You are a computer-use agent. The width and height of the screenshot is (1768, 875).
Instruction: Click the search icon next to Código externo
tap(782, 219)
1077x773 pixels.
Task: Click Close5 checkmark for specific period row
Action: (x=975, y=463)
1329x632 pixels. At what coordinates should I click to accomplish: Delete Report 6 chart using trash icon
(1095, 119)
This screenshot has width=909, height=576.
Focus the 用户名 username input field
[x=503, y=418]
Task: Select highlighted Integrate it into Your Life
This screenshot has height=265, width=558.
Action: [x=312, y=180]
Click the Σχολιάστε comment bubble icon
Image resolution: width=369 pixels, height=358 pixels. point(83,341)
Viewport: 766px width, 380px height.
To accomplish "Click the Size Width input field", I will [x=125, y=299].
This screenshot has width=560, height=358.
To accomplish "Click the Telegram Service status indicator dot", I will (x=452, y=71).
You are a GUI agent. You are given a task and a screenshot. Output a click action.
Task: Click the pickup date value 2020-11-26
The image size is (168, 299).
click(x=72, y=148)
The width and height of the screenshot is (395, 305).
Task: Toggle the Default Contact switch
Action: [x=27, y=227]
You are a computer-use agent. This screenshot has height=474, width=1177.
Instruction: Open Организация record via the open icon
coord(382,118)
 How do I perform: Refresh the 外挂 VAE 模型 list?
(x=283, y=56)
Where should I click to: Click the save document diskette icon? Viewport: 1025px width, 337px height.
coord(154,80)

• **TRY IT**:
Would you return the entries exactly as they stand?

• **TASK RESULT**:
You are a computer-use agent. The width and height of the screenshot is (1768, 875).
Instruction: Click the search icon next to Código externo
tap(782, 219)
1077x773 pixels.
Task: Click Close5 checkmark for specific period row
Action: (x=975, y=463)
1329x632 pixels. At what coordinates should I click to accomplish: Delete Report 6 chart using trash icon
(1095, 119)
This screenshot has width=909, height=576.
Focus the 用户名 username input field
[x=503, y=418]
Task: Select highlighted Integrate it into Your Life
This screenshot has height=265, width=558.
Action: [x=312, y=180]
Click the Σχολιάστε comment bubble icon
Image resolution: width=369 pixels, height=358 pixels. point(83,341)
Viewport: 766px width, 380px height.
To accomplish "Click the Size Width input field", I will [x=125, y=299].
This screenshot has width=560, height=358.
To accomplish "Click the Telegram Service status indicator dot", I will (x=452, y=71).
You are a GUI agent. You are given a task and a screenshot. Output a click action.
Task: Click the pickup date value 2020-11-26
The image size is (168, 299).
click(x=72, y=148)
The width and height of the screenshot is (395, 305).
Task: Toggle the Default Contact switch
Action: [x=27, y=227]
You are a computer-use agent. This screenshot has height=474, width=1177.
Instruction: Open Организация record via the open icon
coord(382,118)
 How do I perform: Refresh the 外挂 VAE 模型 list?
(x=283, y=56)
Where should I click to: Click the save document diskette icon? Viewport: 1025px width, 337px height.
coord(154,80)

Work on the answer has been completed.